D’ici-là, Jean-Claude Brou aura marqué de son empreinte son mandat, par cette réalisation qu’est l’adhésion à la CEDEAO du Maroc qui y est déjà fortement présent en tant qu’investisseur très actif et qui était, par ailleurs, toujours respectueux des objectifs et des principes fondamentaux de la Communauté. « Le Royaume représentait déjà une valeur ajoutée à la CEDEAO grâce aux liens politiques, humains, historiques, religieux et économiques ancestraux qu’il a toujours entretenu avec les pays membres », comme c’est souligné ici et là par nombre de spécialistes des questions africaines.
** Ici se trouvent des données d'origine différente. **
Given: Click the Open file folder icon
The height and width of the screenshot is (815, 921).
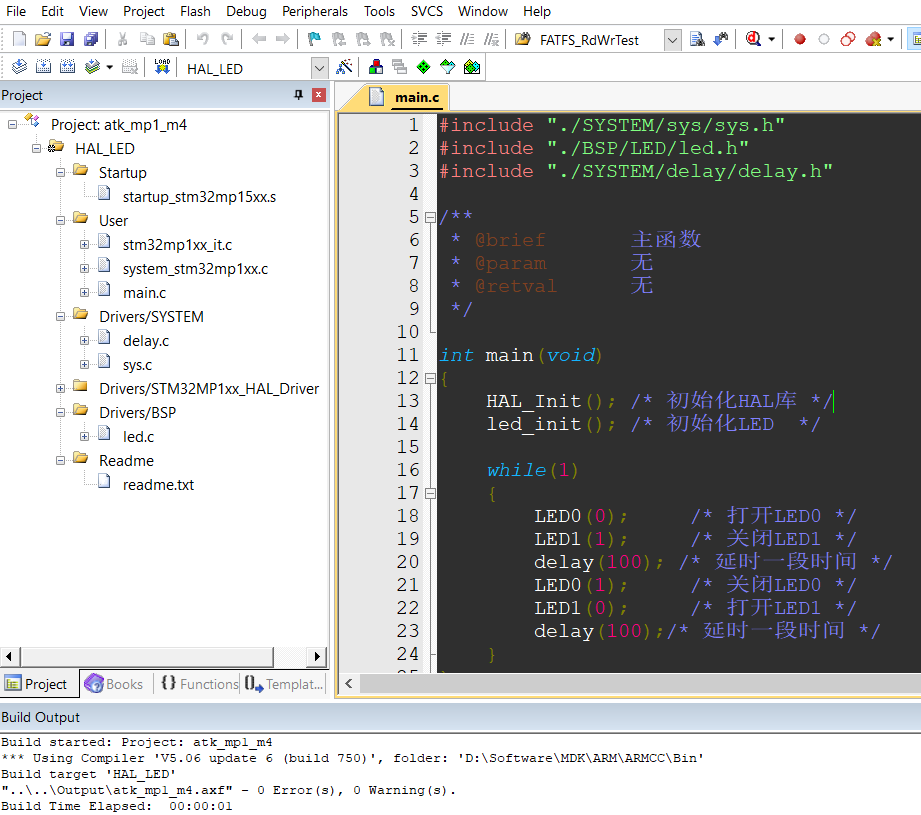Looking at the screenshot, I should click(x=43, y=39).
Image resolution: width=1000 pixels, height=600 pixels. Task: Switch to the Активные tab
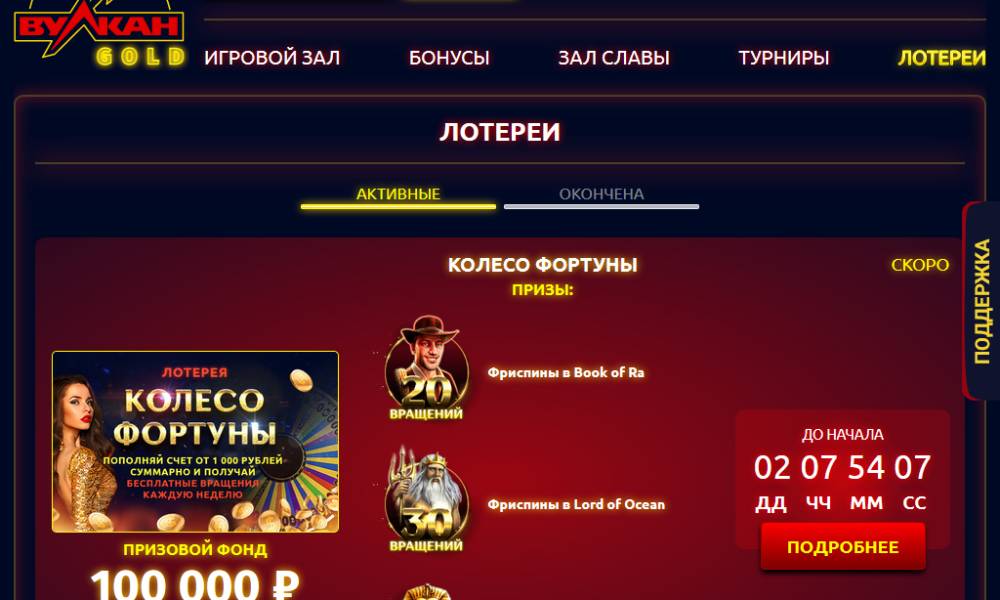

Malgré les difficultés inhérentes à la nature des différents chantiers, durant  son mandat de quatre ans, M. Brou pourrait également contribuer à la réalisation du projet de monnaie unique, lequel projet est bien accueilli dans le Royaume. Et puis, la CEDEAO pourrait, sous son impulsion, avancer dans les chantiers de restauration de la paix et la sécurité dans certains pays de la Communauté dans lesquels le Maroc apporte sa pierre à l’édifice, de la lutte contre le terrorisme, domaine dans lequel l’expertise marocaine est avérée, et de la migration dans la gestion de laquelle Rabat a un rôle de leadership salué par l’UA et l’ONU. C’est dire que l’apport du Maroc à la CEDEAO et à l’UA, dans différents domaines, est indéniable et facilitera la mission du président de la Commission.